In the past few decades, scientists, policy-makers and concerned citizens have noted that increased development of coastal areas has led to deleterious changes in the nearshore waters. Many of these changes were traced to increases in the amount of nitrogen entering the waters (nitrogen loading) from changing uses of the adjacent land.

Investigators realized it would be necessary to understand the sources and pathways of nitrogen as it entered and traveled through a watershed on its way to a coastal embayment or estuary in order to determine how to control nitrogen inputs. With information from field studies, investigators began constructing mathematical models to help them understand and quantify the sources, pathways and fates of nitrogen derived from human activities.
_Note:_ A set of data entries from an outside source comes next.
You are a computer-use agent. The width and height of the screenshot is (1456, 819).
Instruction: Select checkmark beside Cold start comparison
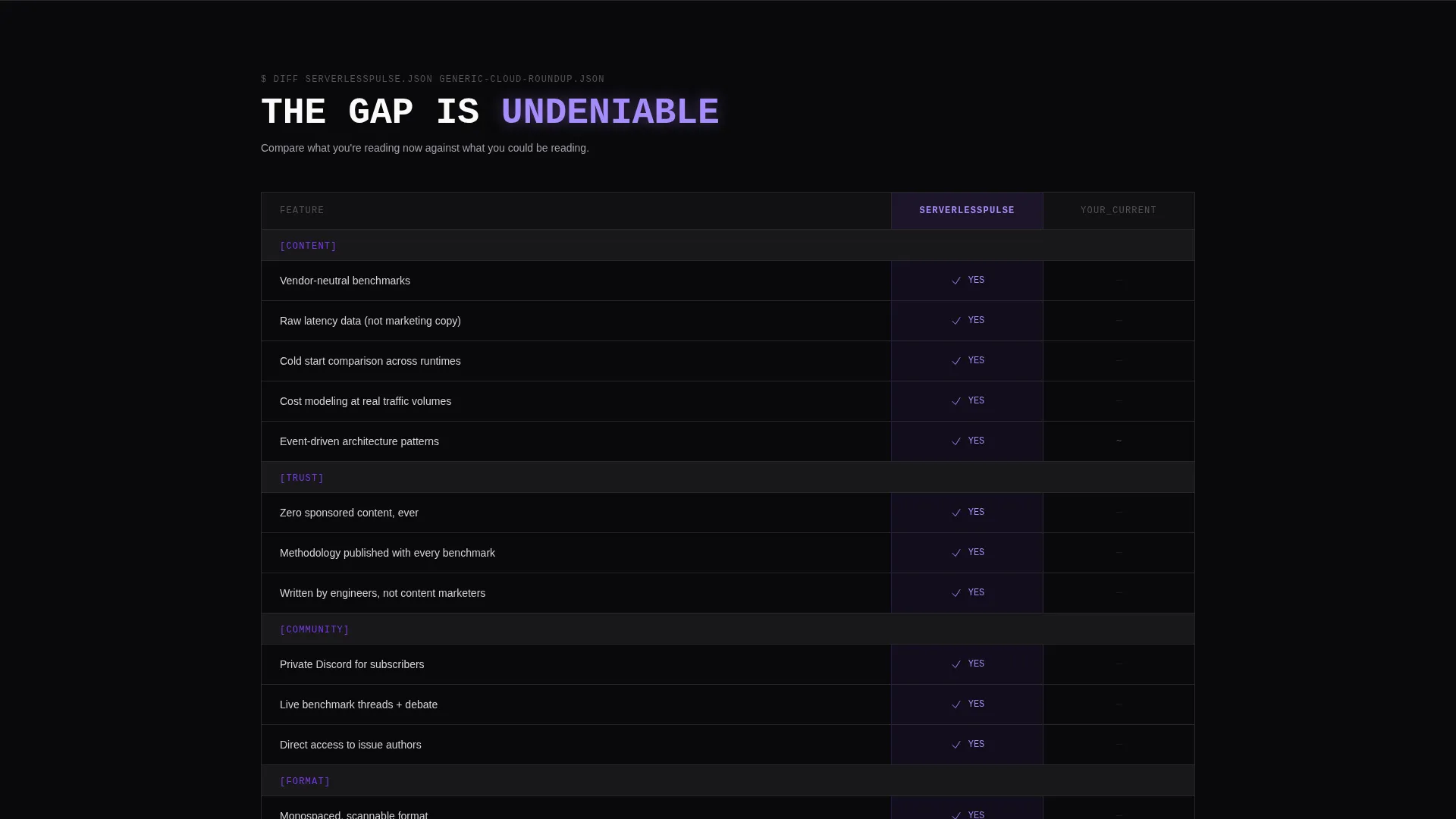point(956,361)
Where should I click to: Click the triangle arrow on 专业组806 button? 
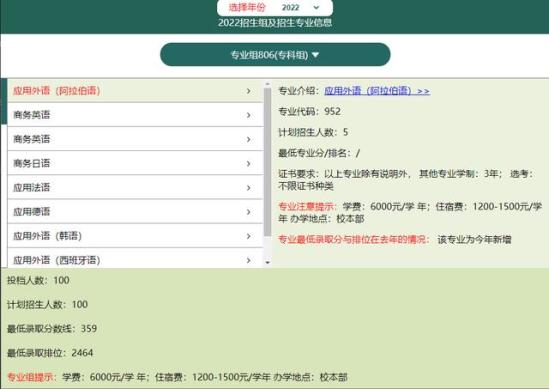(x=315, y=55)
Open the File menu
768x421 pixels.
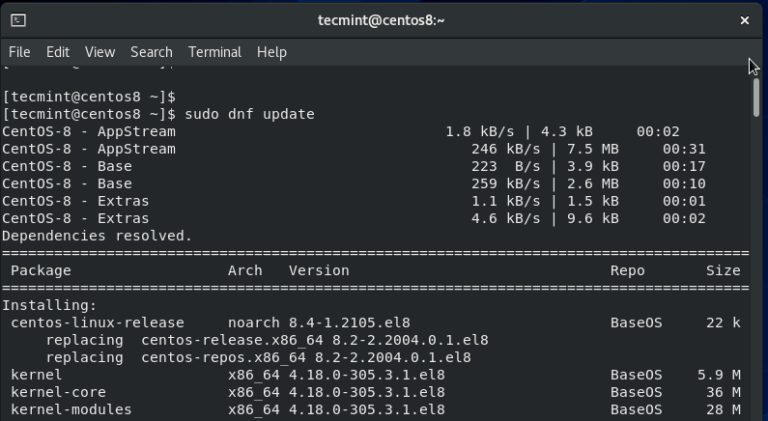(20, 52)
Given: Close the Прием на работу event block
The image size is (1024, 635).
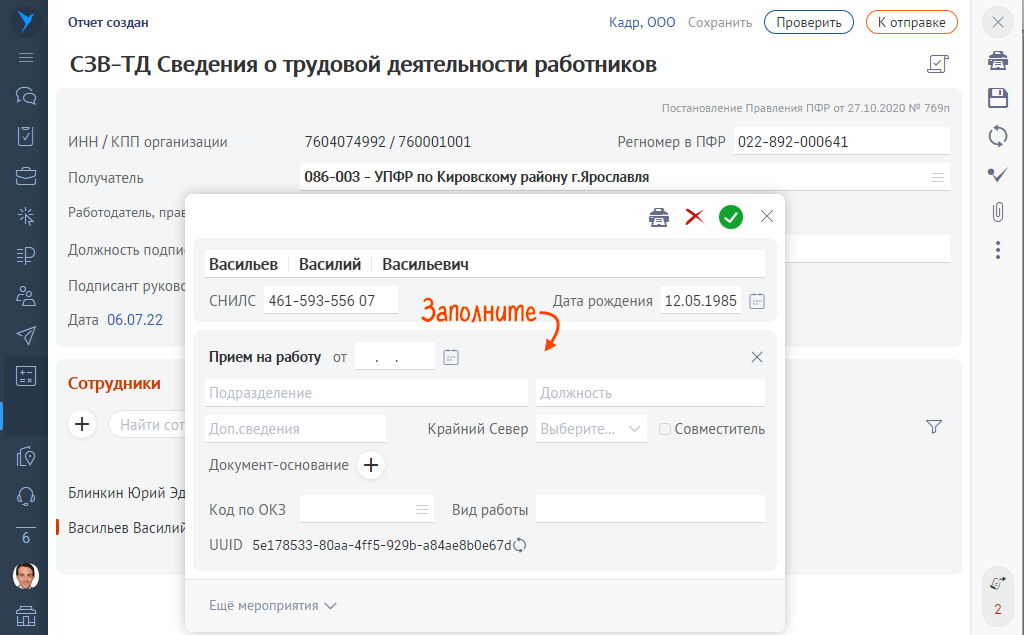Looking at the screenshot, I should coord(757,357).
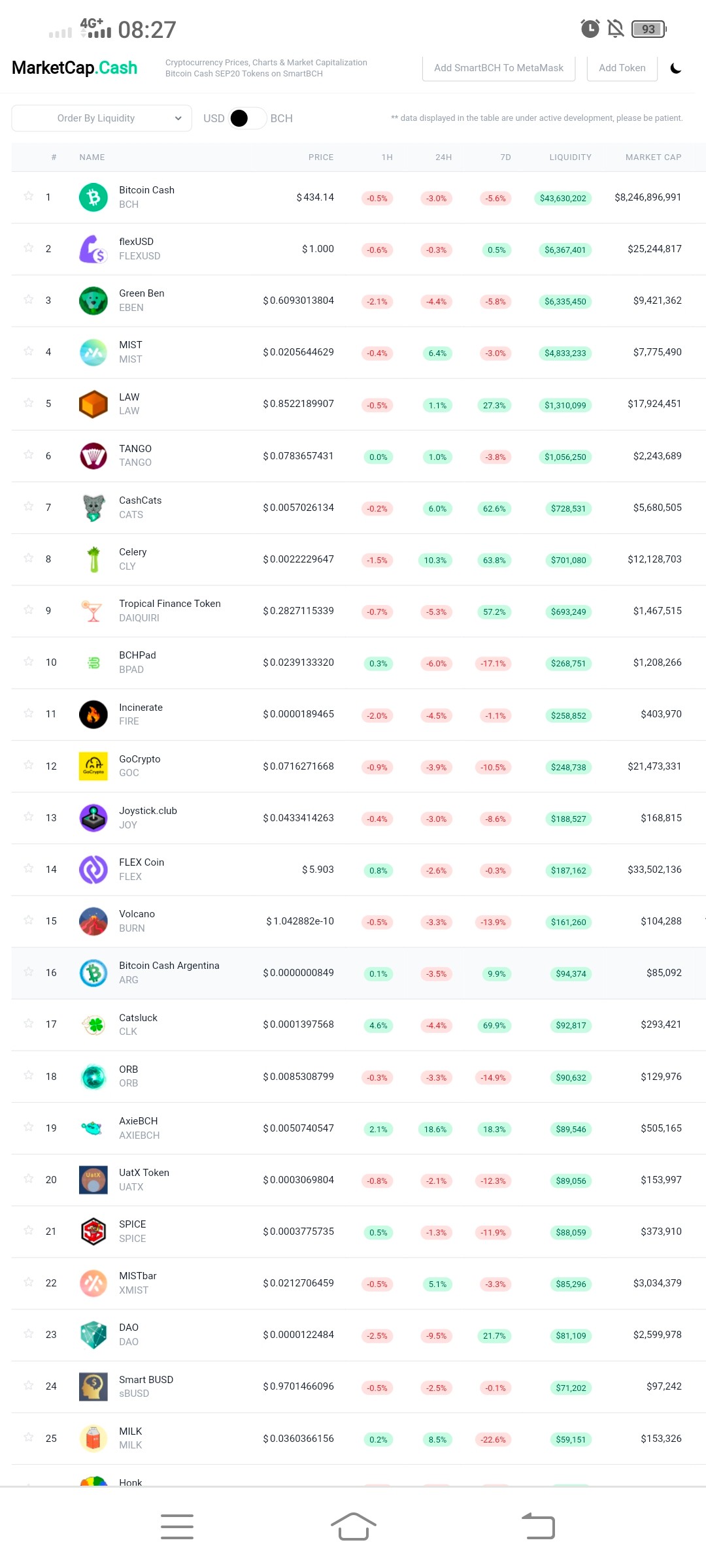
Task: Favorite Bitcoin Cash with star
Action: [x=29, y=196]
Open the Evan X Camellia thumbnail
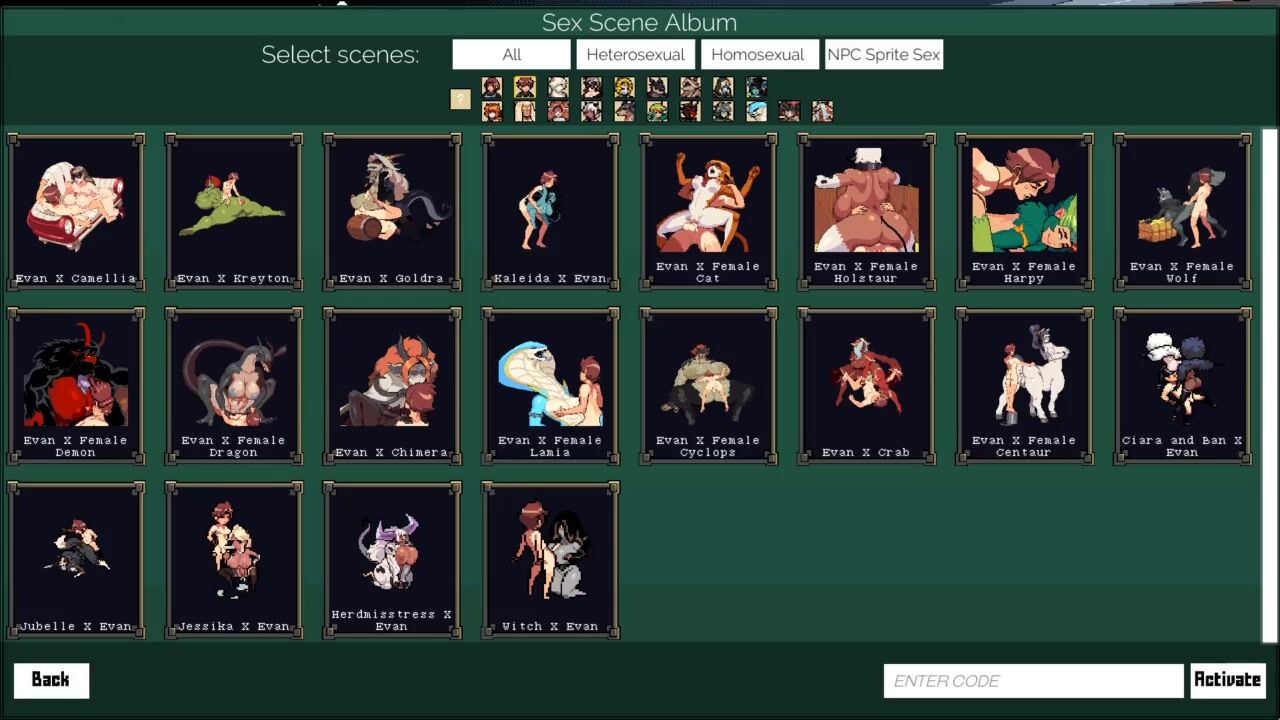This screenshot has width=1280, height=720. pos(76,212)
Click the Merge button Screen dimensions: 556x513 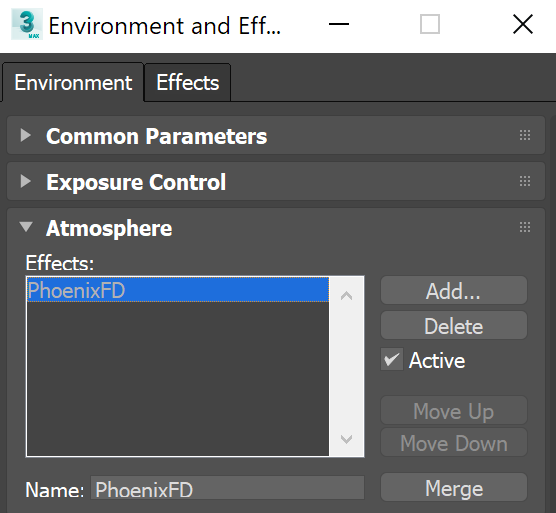coord(454,488)
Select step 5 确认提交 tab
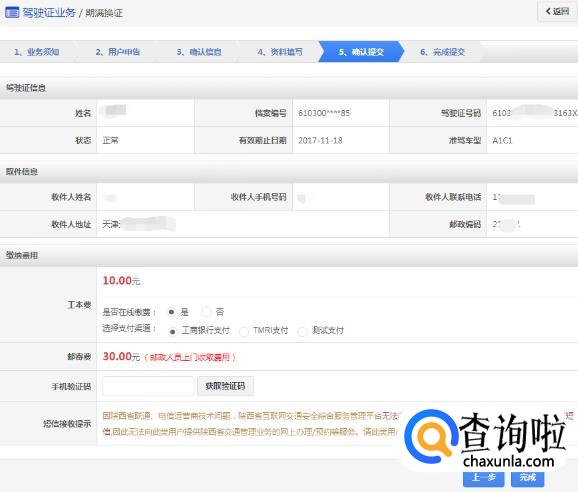Viewport: 578px width, 492px height. click(361, 52)
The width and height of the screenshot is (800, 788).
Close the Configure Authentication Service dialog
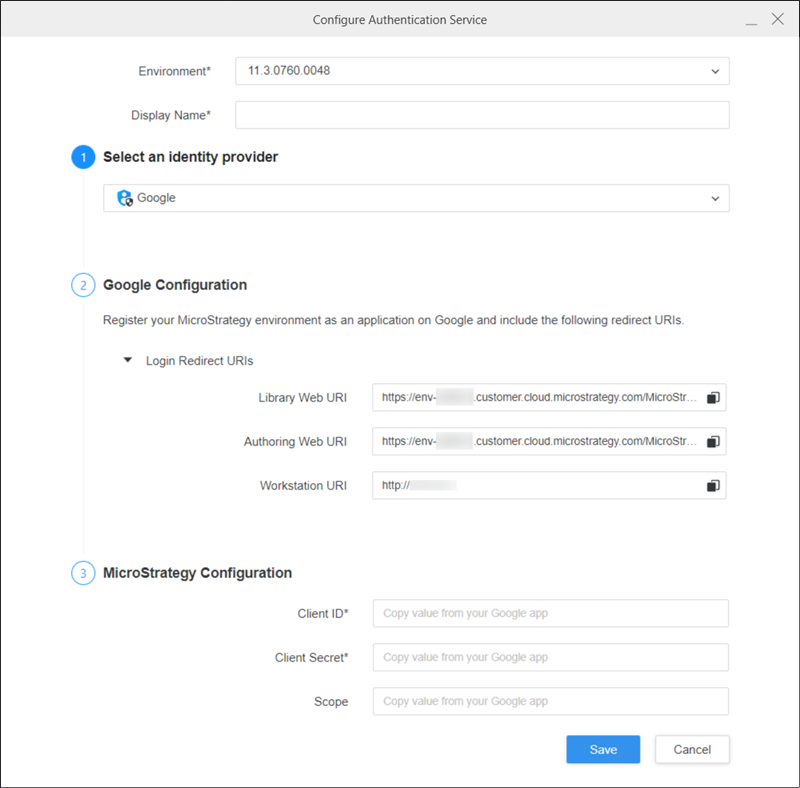click(778, 20)
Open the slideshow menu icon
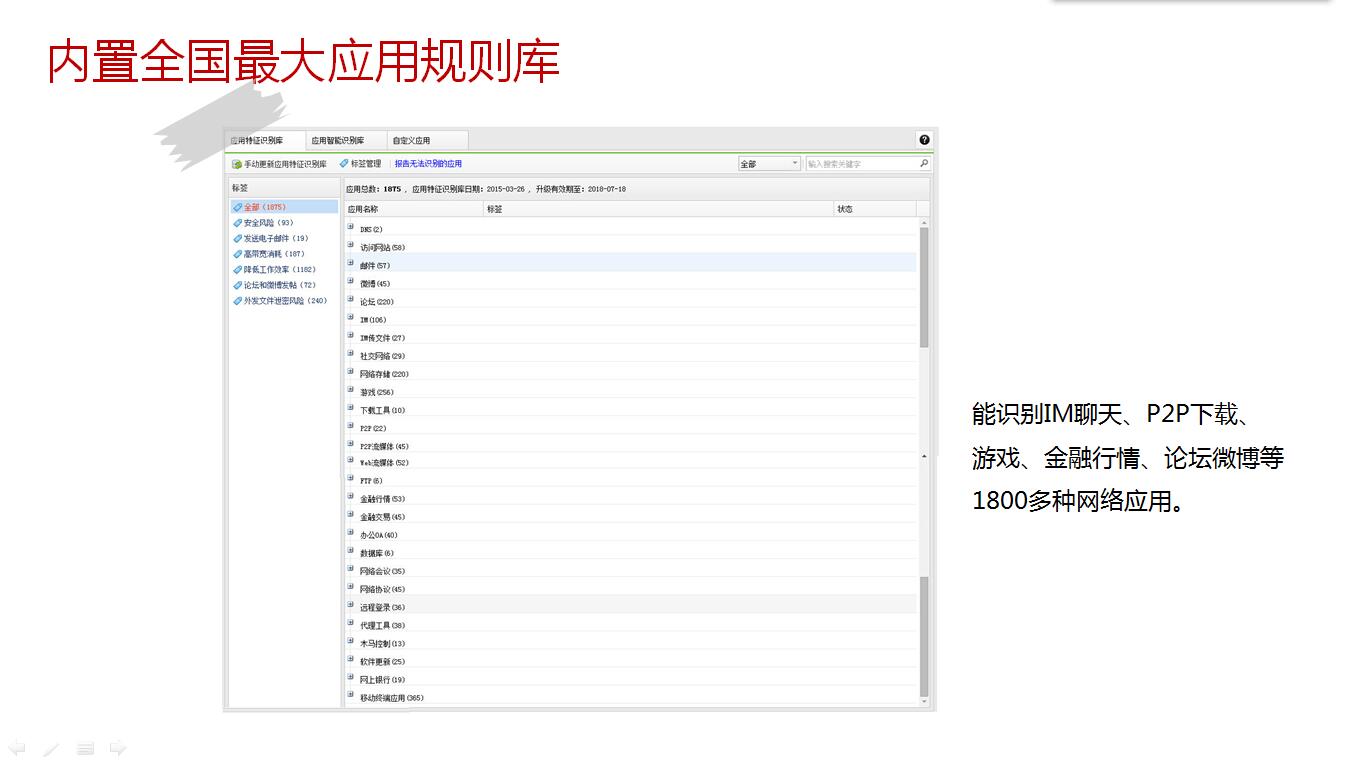Image resolution: width=1366 pixels, height=768 pixels. (x=85, y=748)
A mathematical model is a set of interrelated, inter-linked mathematical equations that computes the result of complex interactions among several variables. Building a mathematical model of the interaction of land use and coastal ecosystems requires an understanding of many different scientific disciplines, including biochemistry, biogeochemistry, hydrogeology, estuarine circulation, as well as many demographic features characteristic of the area under study. The power of computerized mathematical models is that they can perform simultaneous calculations of many interacting terms, to produce output that can be checked against "the real world", against actual observations, to see if the assumptions underlying our understanding of nature and how it works are correct. CLUE is a computerized mathematical model that summarizes our best understanding of how land use, nitrogen loading, and estuarine water and habitat quality are related. It allows exploration of various land use scenarios that differ in their effects on nitrogen loading, and on the consequences to water quality and marine life.